Some use-cases likely to be enhanced by rseq: statistics counters, memory allocators (jemalloc, glibc malloc, and others), user-space tracing (LTTng), user-space Read-Copy Update (liburcu), reading performance monitoring unit counters from user-space on ARM64, and possibly user-space task scheduling.

Also, just reading the current CPU number can now be done faster by reading the __rseq_abi->cpu_id field rather than calling the sched_getcpu vDSO.


Thanks for seeing this work through, Mathieu.

> possibly user-space task scheduling

I'm very interested in this aspect. Do you have a sense of whether there's enough in the kernel now to build this, or are there still pieces missing?


Yes, there are indeed pieces missing for this use-case. I intend to push another system call for the next merge window (4.19): "cpu_opv" [1]. It stands for "CPU operation vector", which is needed to take care of moving user-level tasks around between per-cpu work-queues touched by rseq fast-paths in a way that is safe against CPU hotplug. It's also needed to migrate free memory between per-cpu memory pools modified by rseq fast-paths safely against CPU hotplug. Some of it can be approximated by setting cpu affinity, but it's racy against CPU hotplug.

cpu_opv can be used as a slow-path fallback in pretty much all scenarios where the rseq fast-path aborts.

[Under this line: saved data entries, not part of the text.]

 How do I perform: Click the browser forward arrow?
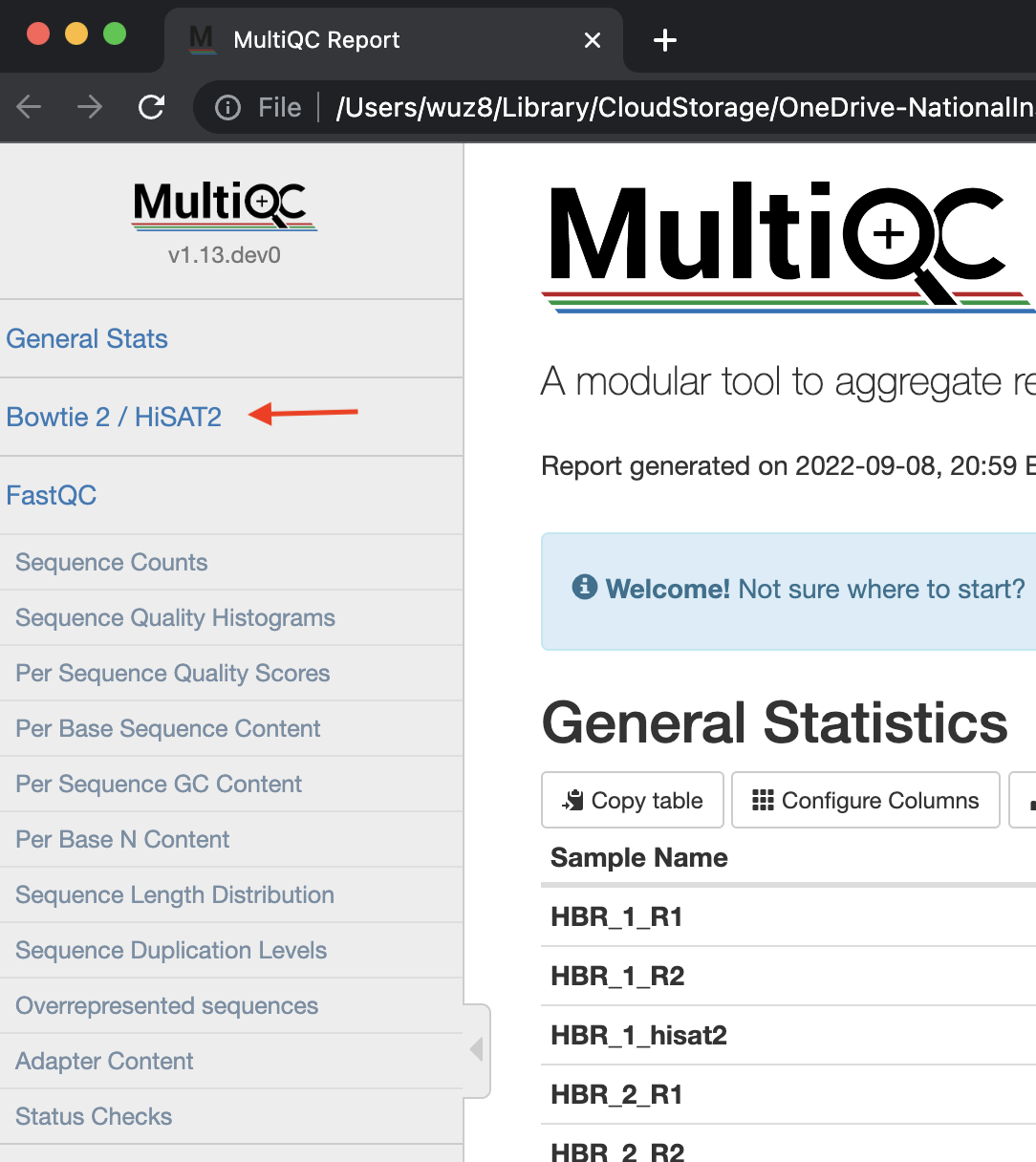[x=90, y=107]
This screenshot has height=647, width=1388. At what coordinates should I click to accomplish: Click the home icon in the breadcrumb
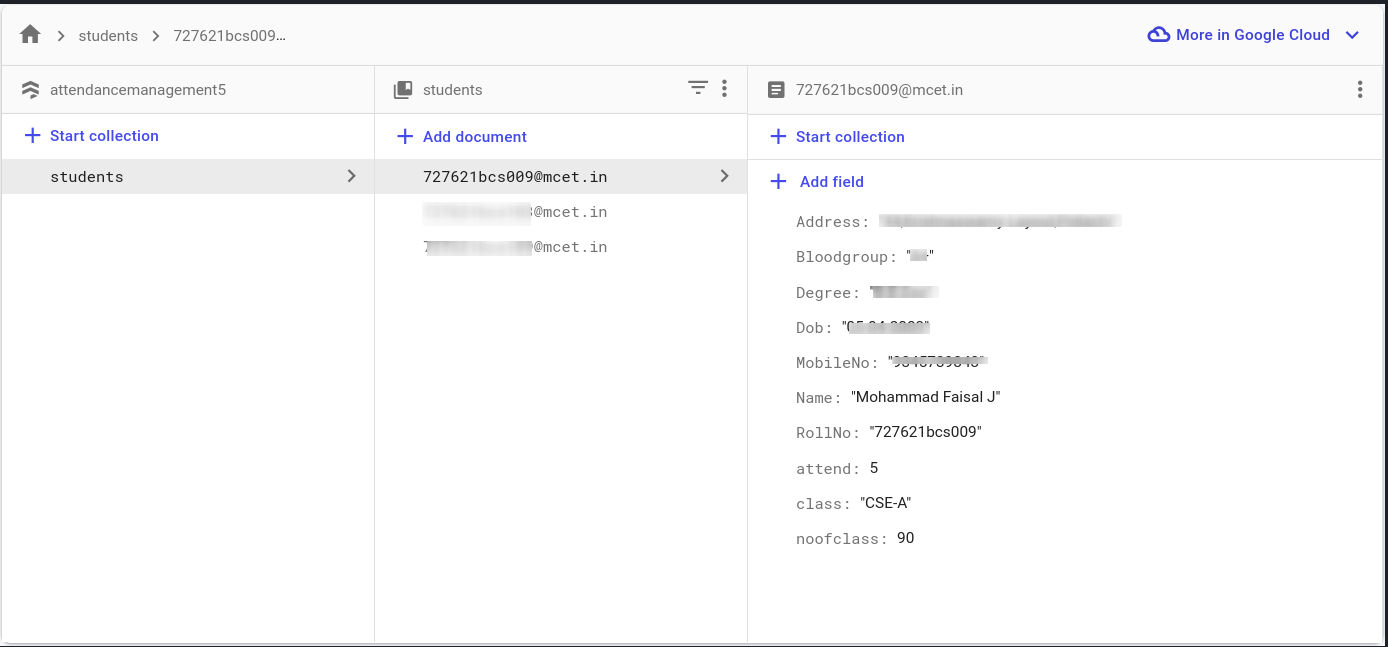[29, 35]
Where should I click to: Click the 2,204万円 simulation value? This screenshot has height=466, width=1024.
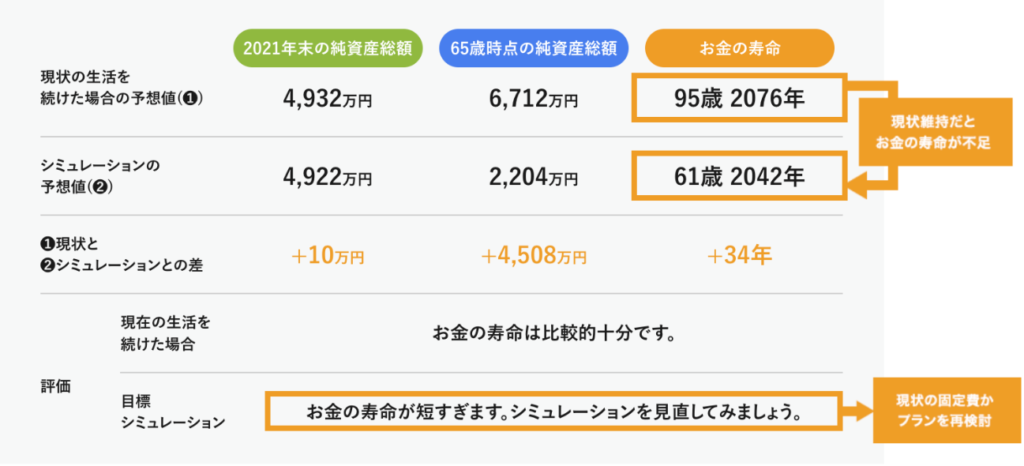pyautogui.click(x=534, y=176)
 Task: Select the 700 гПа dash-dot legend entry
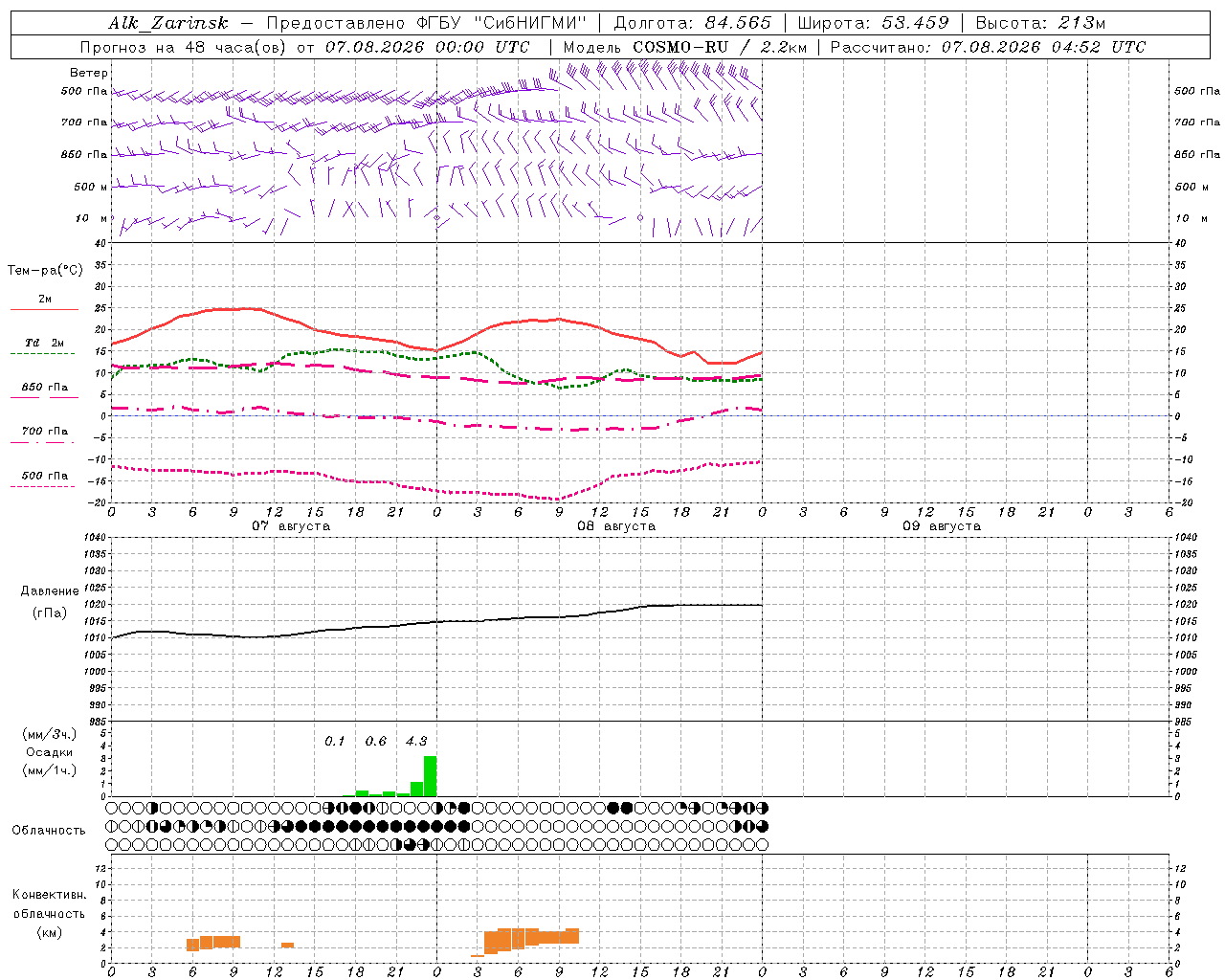pyautogui.click(x=44, y=432)
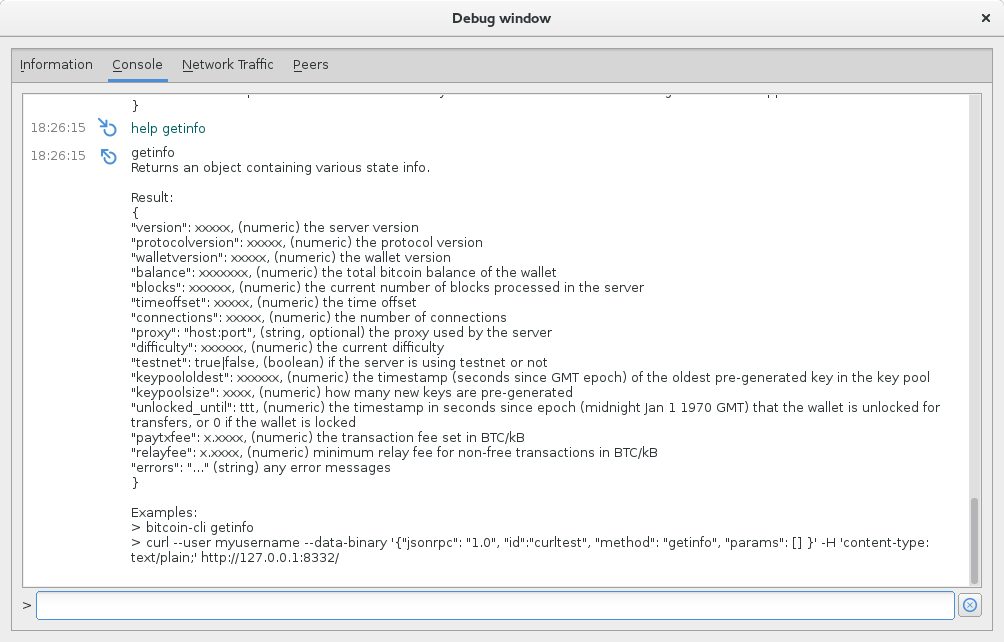Clear the console with the circled-X button

click(x=970, y=605)
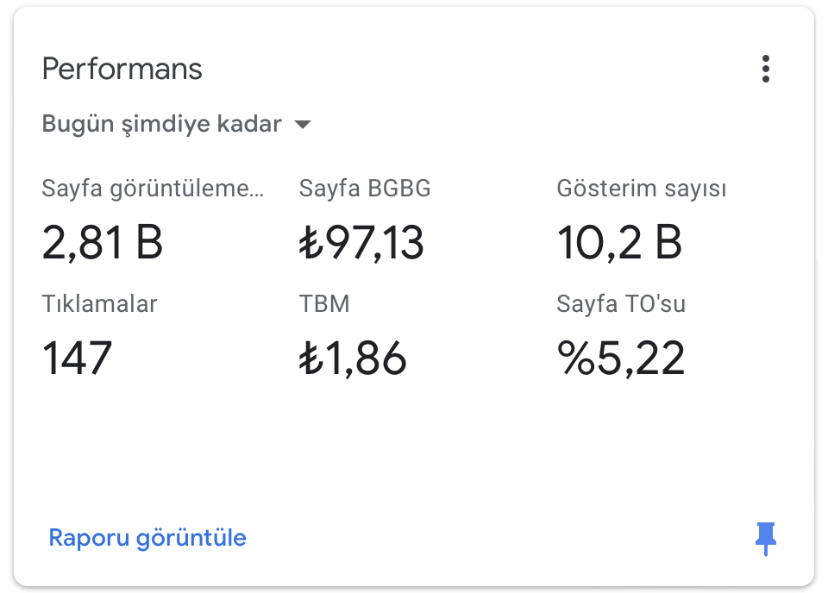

rseq user-level APIs are pretty much limited to only work on the current CPU, whereas cpu_opv allows creating operations on per-cpu data structures [2] which take the CPU number as argument. If it happens to be on the current CPU, rseq can be used and it is fast, but if the CPU number is not the current CPU, or is an offline CPU, then cpu_opv takes care of performing the operation safely with respect to rseq critical sections, and other cpu_opv operations.